Set task: Write out each of the following rows word for word, keeping every line in its original order. Leave the pictures out of your copy.

Rows of pointing data:
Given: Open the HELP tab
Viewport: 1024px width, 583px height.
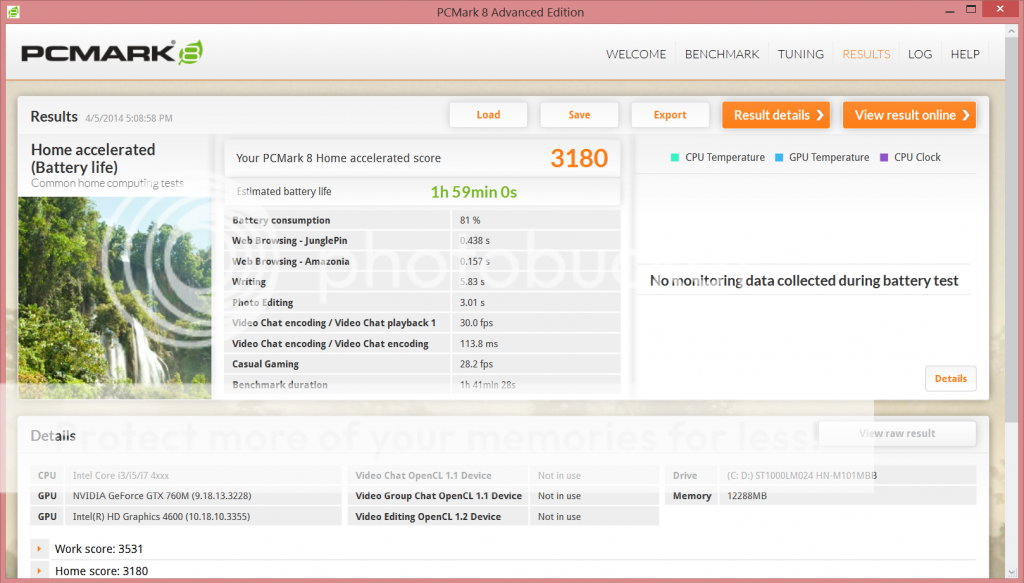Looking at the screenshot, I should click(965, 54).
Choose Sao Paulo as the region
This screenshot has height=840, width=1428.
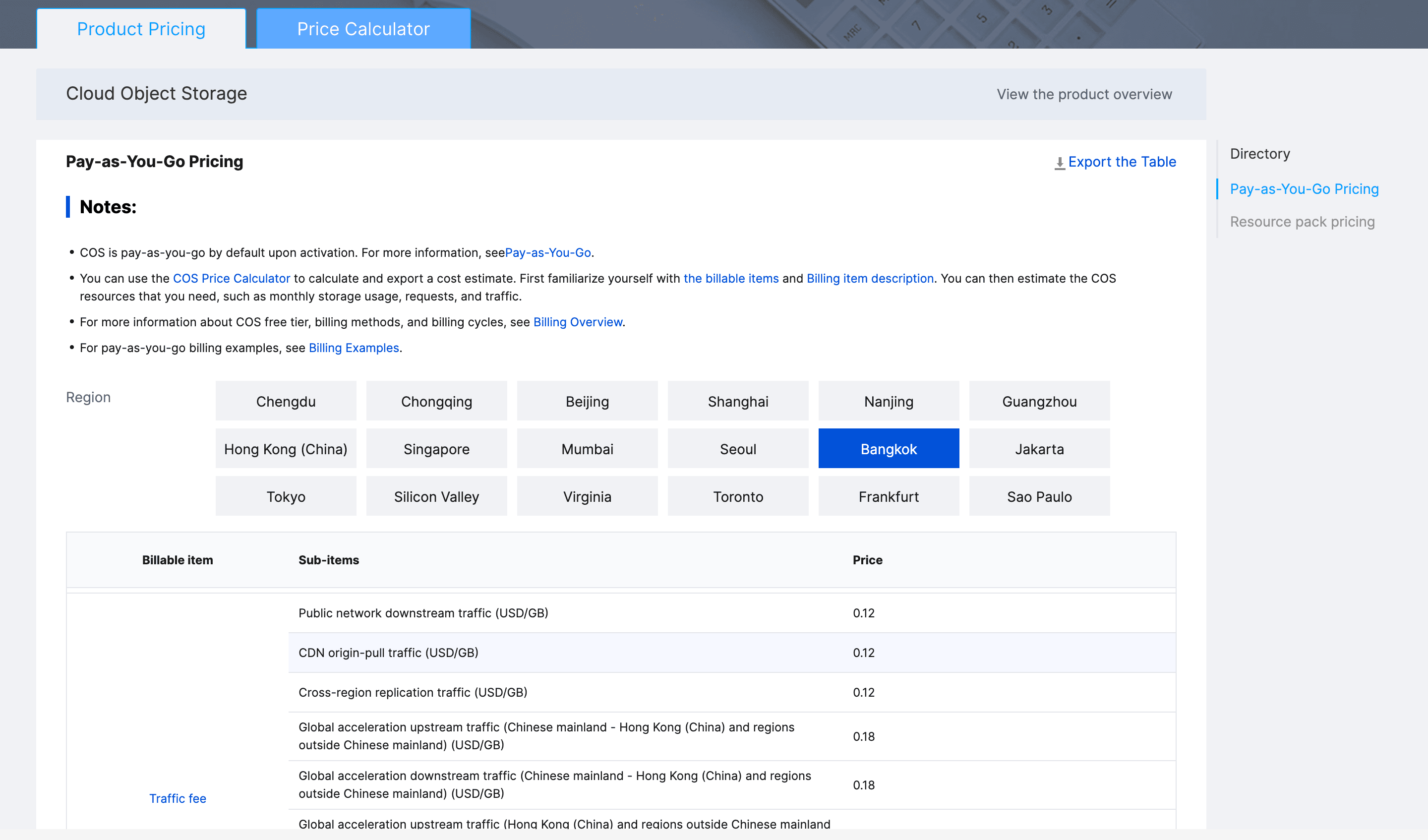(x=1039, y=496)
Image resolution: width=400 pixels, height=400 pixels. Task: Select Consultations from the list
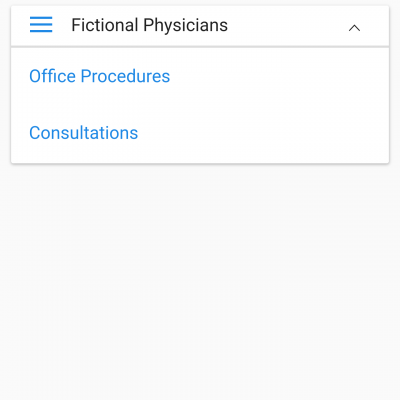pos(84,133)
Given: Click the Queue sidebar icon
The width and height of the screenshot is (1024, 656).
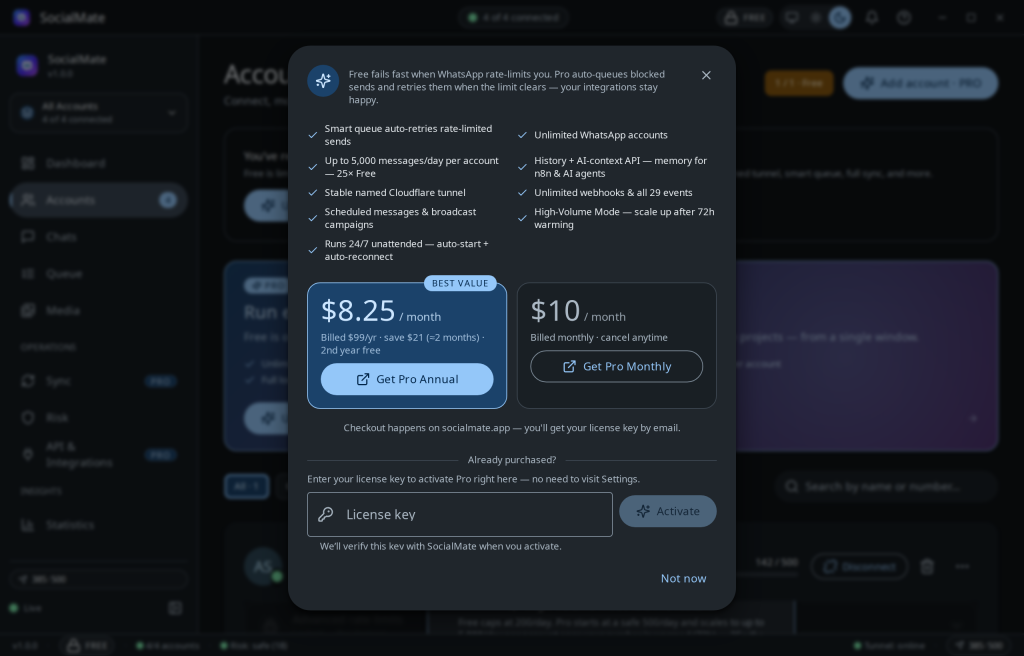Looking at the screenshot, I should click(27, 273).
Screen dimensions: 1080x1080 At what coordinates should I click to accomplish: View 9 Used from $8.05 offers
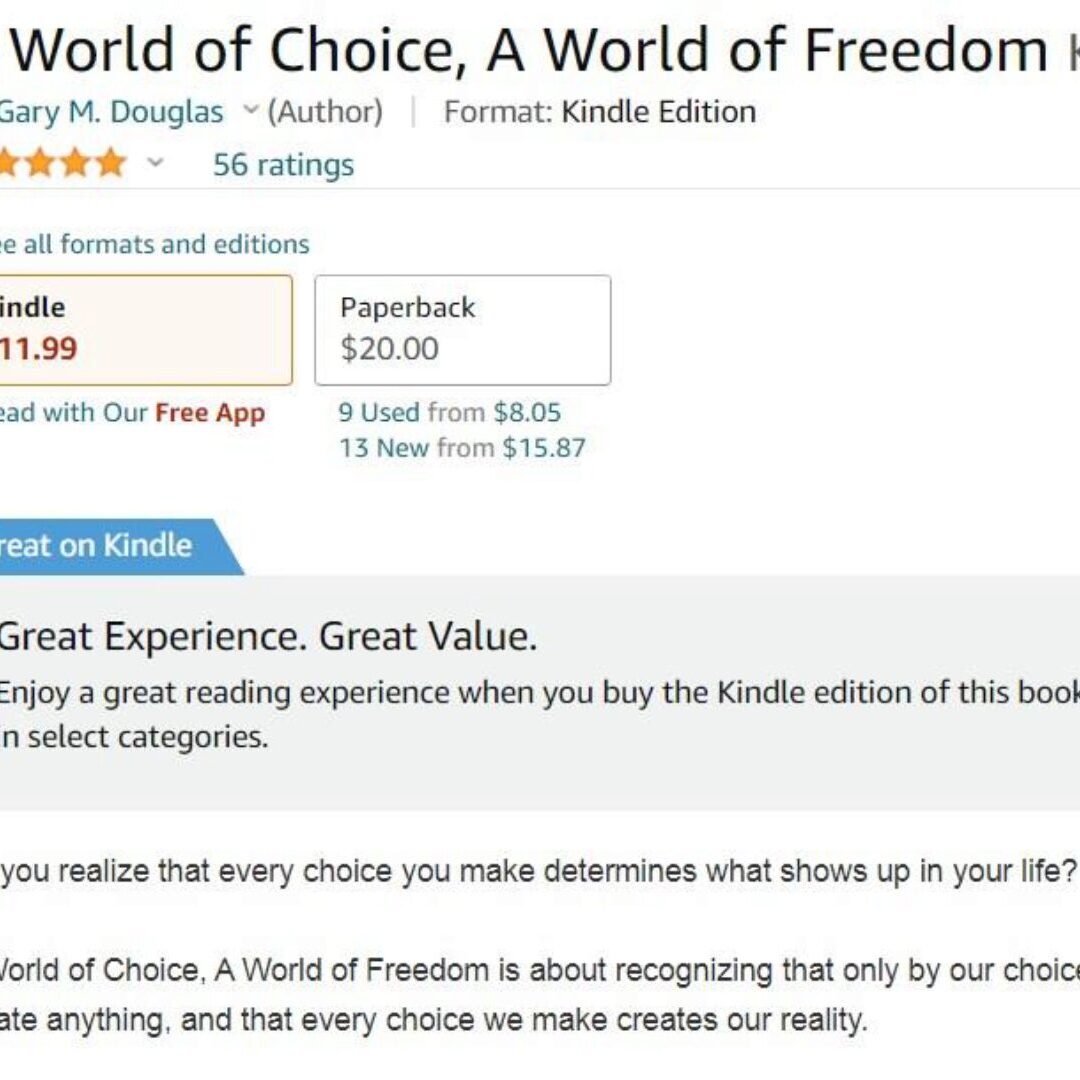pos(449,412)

Output below:
Given: Open the HELP tab
Viewport: 1024px width, 583px height.
Looking at the screenshot, I should click(965, 54).
Choose Sao Paulo as the region
This screenshot has height=840, width=1428.
(x=1039, y=496)
Image resolution: width=400 pixels, height=400 pixels. Task: Select Consultations from the list
pos(84,133)
Given: Click the Queue sidebar icon
The width and height of the screenshot is (1024, 656).
Looking at the screenshot, I should click(27, 273).
Screen dimensions: 1080x1080 At what coordinates should I click to accomplish: View 9 Used from $8.05 offers
pos(449,412)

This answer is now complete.